- TASK TO CARRY OUT -
Can you reproduce the items word for word, starting at the line containing "Where should I" and continuing through the last item, with both ends included and the pictures left out?
[Begin PROVIDED DATA]
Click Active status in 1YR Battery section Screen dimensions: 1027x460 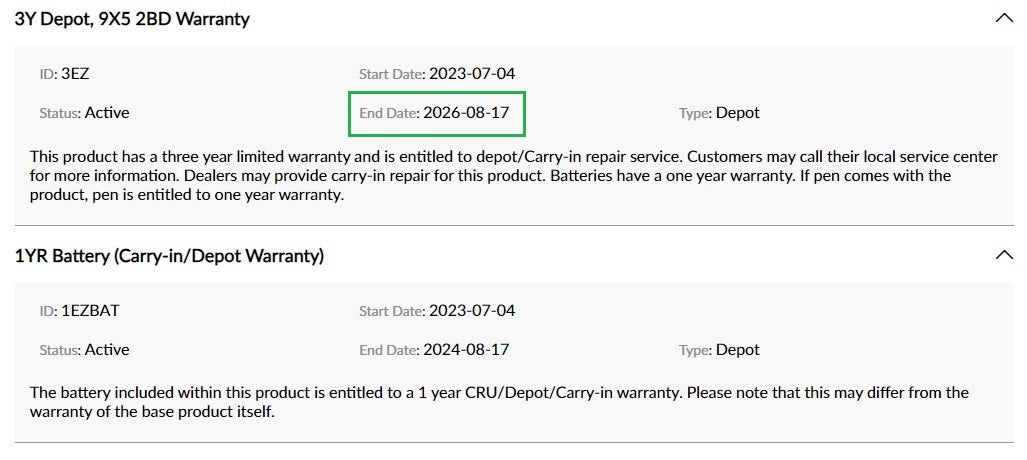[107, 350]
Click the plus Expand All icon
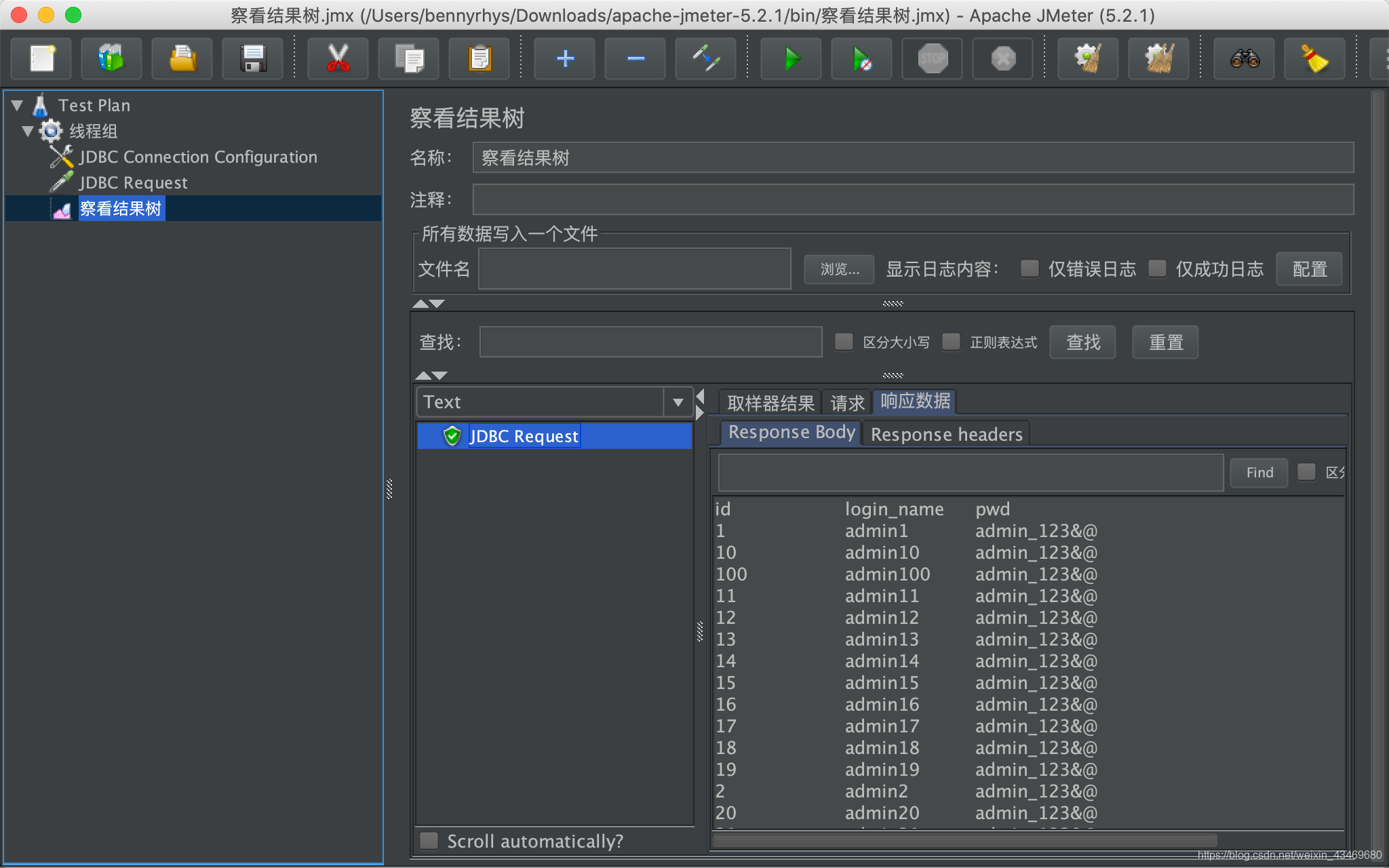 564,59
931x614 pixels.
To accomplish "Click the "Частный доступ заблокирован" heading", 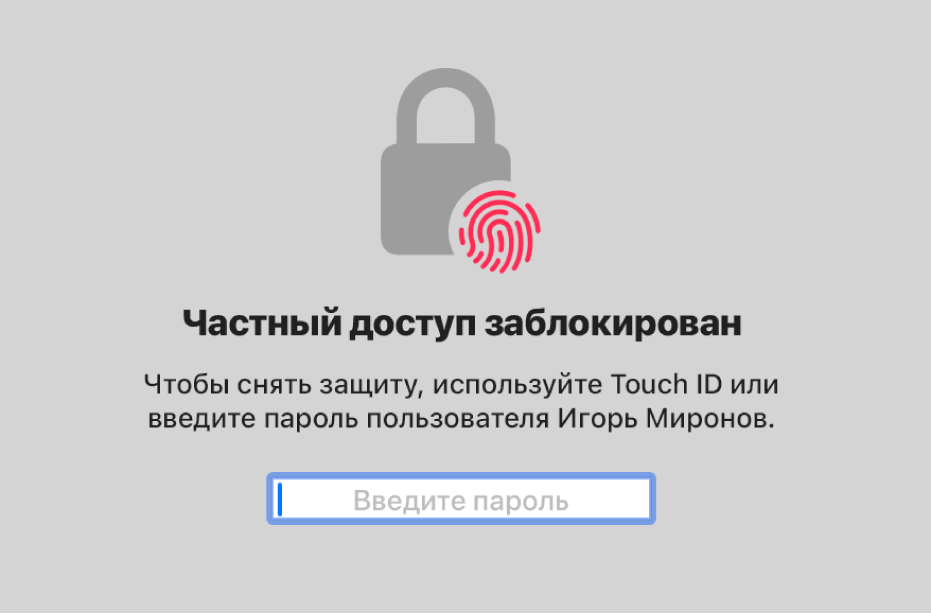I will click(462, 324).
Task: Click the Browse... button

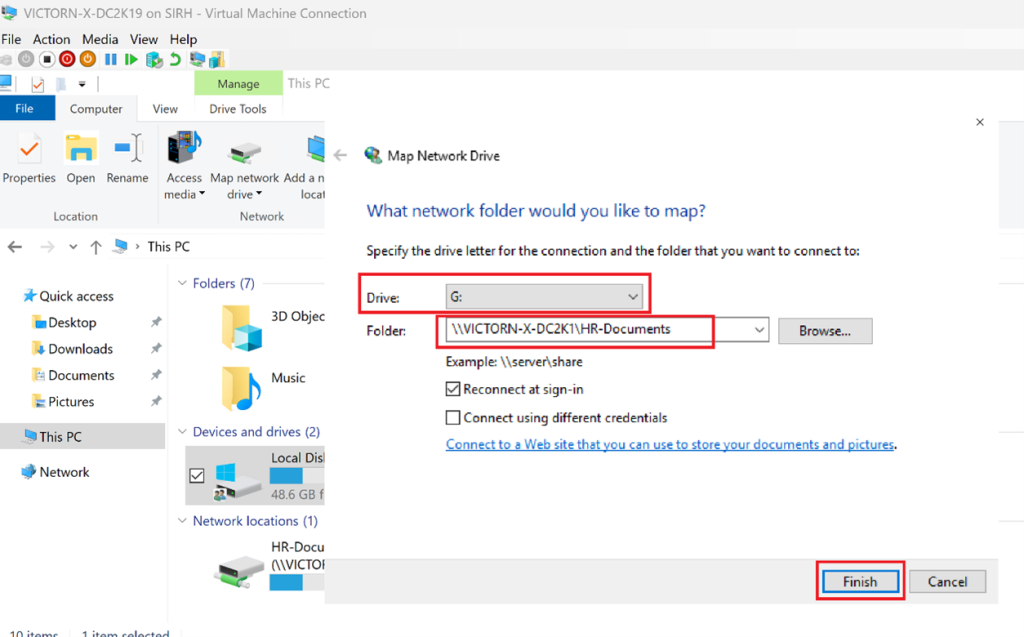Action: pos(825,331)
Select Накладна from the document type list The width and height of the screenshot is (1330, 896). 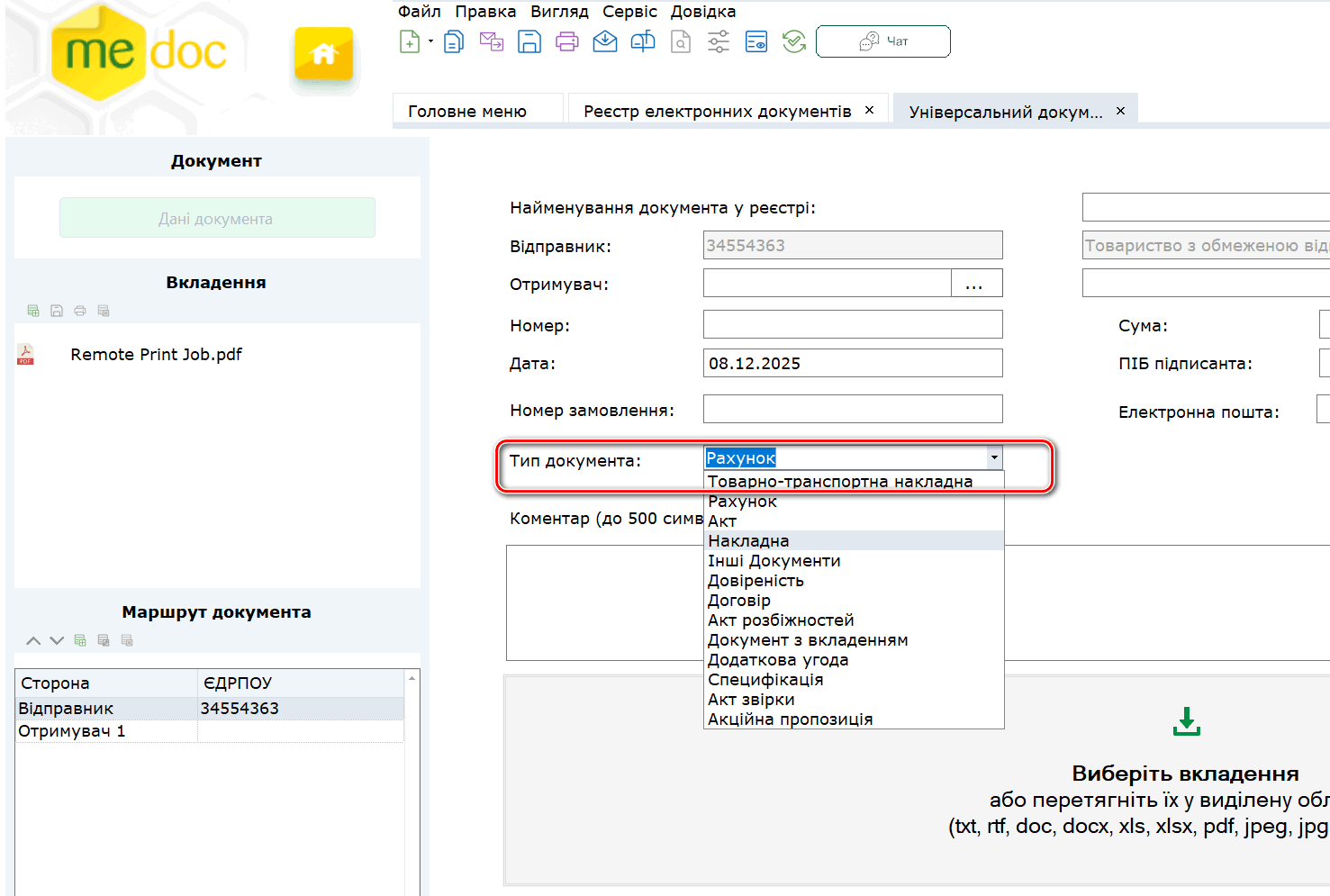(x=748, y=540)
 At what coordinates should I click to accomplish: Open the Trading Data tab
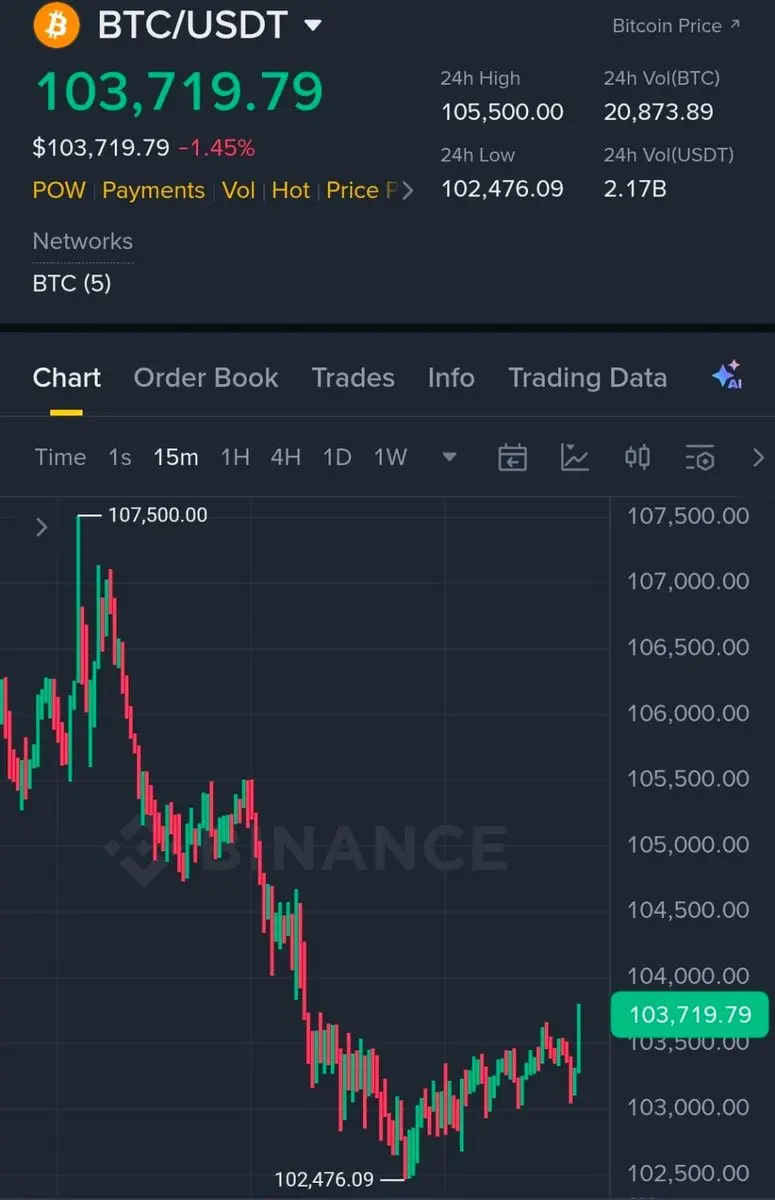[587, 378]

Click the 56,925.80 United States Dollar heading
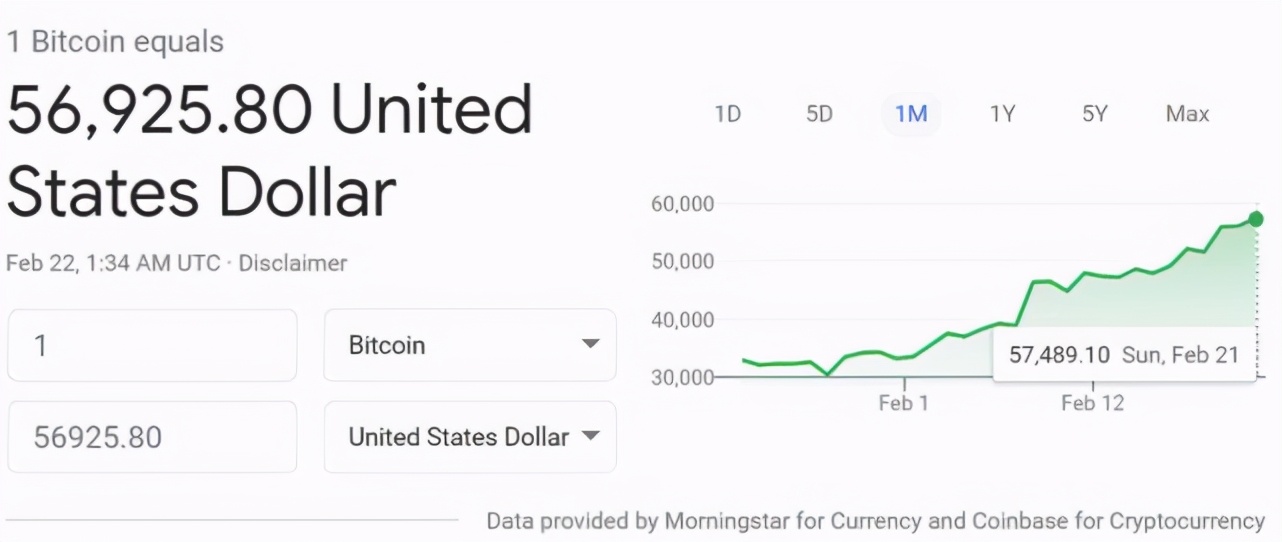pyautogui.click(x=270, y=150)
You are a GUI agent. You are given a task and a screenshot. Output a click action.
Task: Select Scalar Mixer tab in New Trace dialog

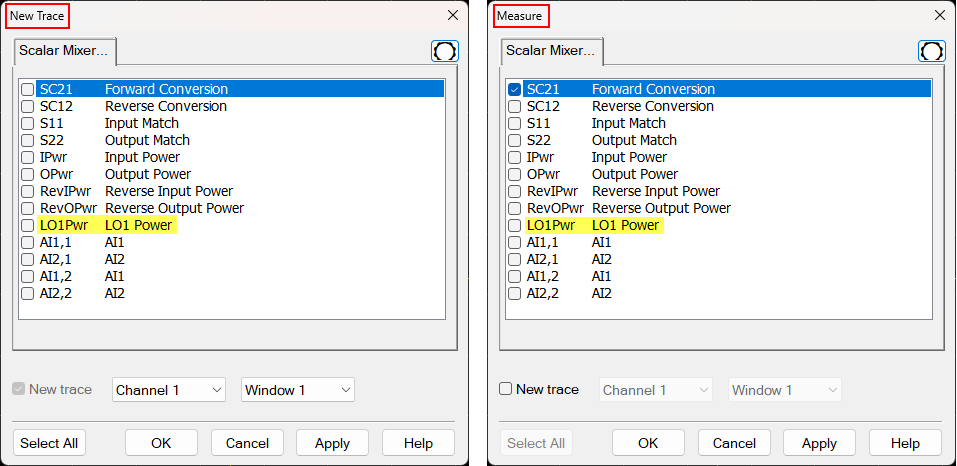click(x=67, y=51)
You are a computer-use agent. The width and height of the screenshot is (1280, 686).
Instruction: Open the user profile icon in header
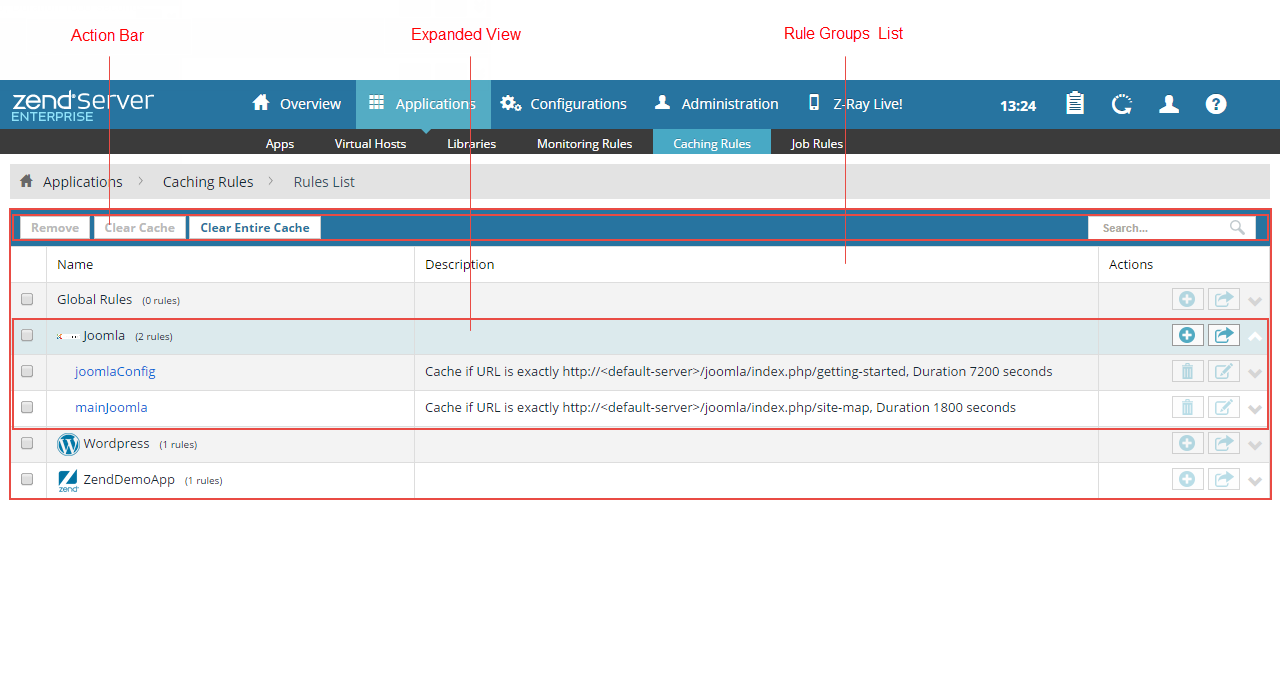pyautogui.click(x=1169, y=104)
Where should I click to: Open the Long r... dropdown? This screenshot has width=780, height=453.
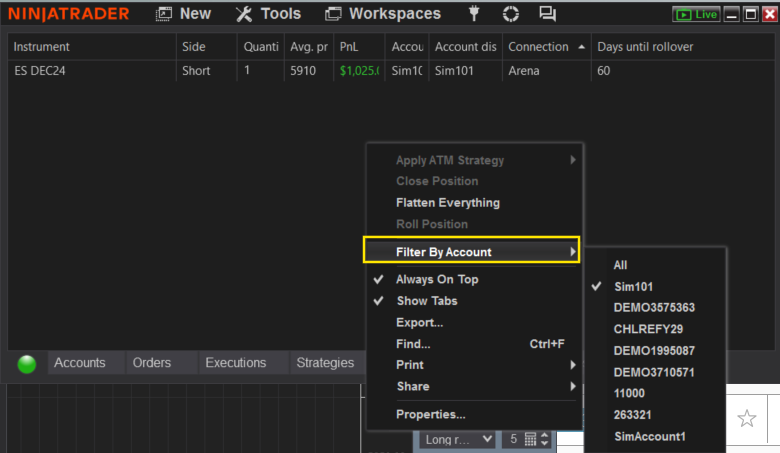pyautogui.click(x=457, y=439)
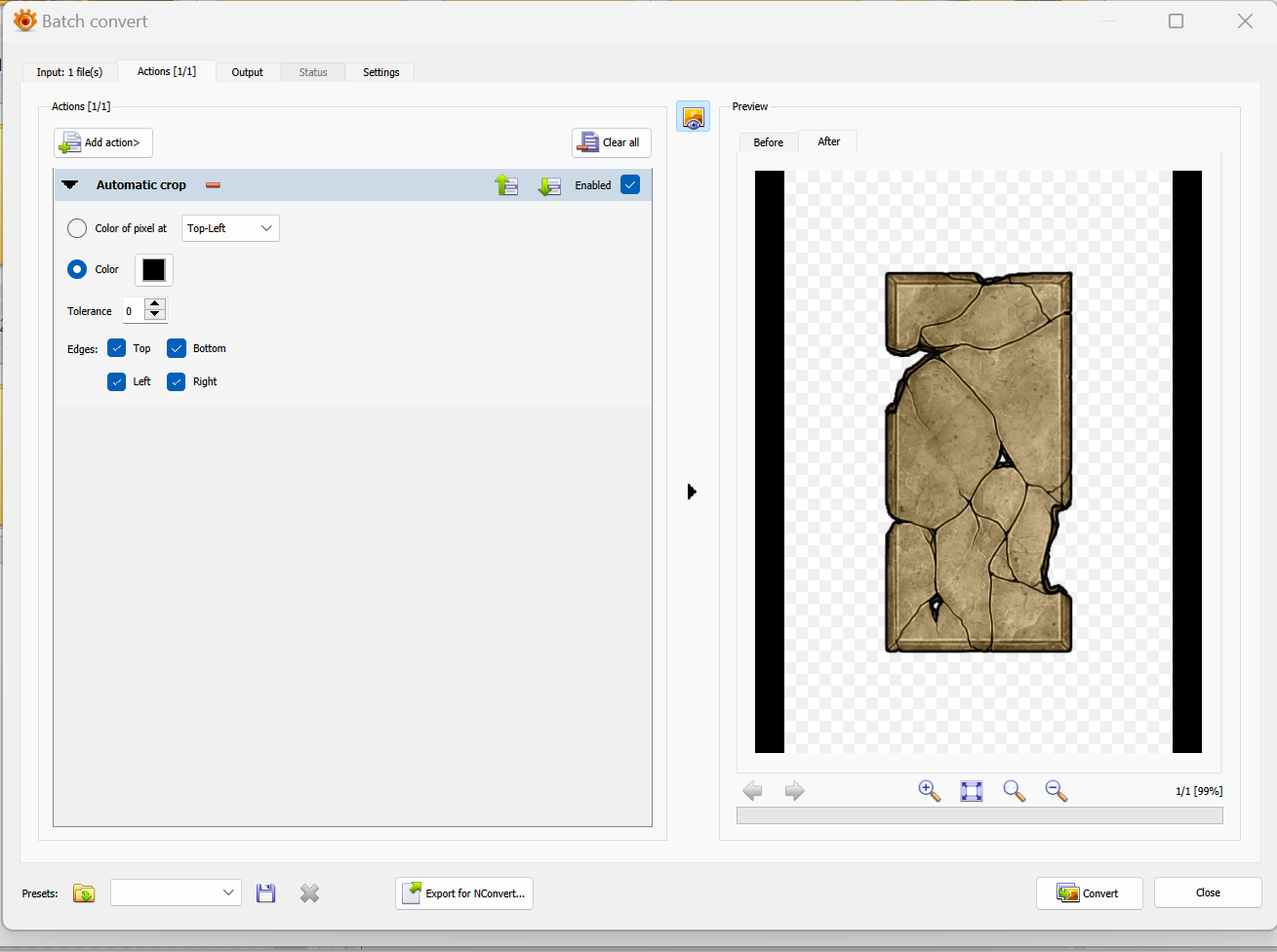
[End PROVIDED DATA]
- FINAL ANSWER -
Where should I click to: Open the Long r... dropdown? This screenshot has width=780, height=453.
pyautogui.click(x=457, y=439)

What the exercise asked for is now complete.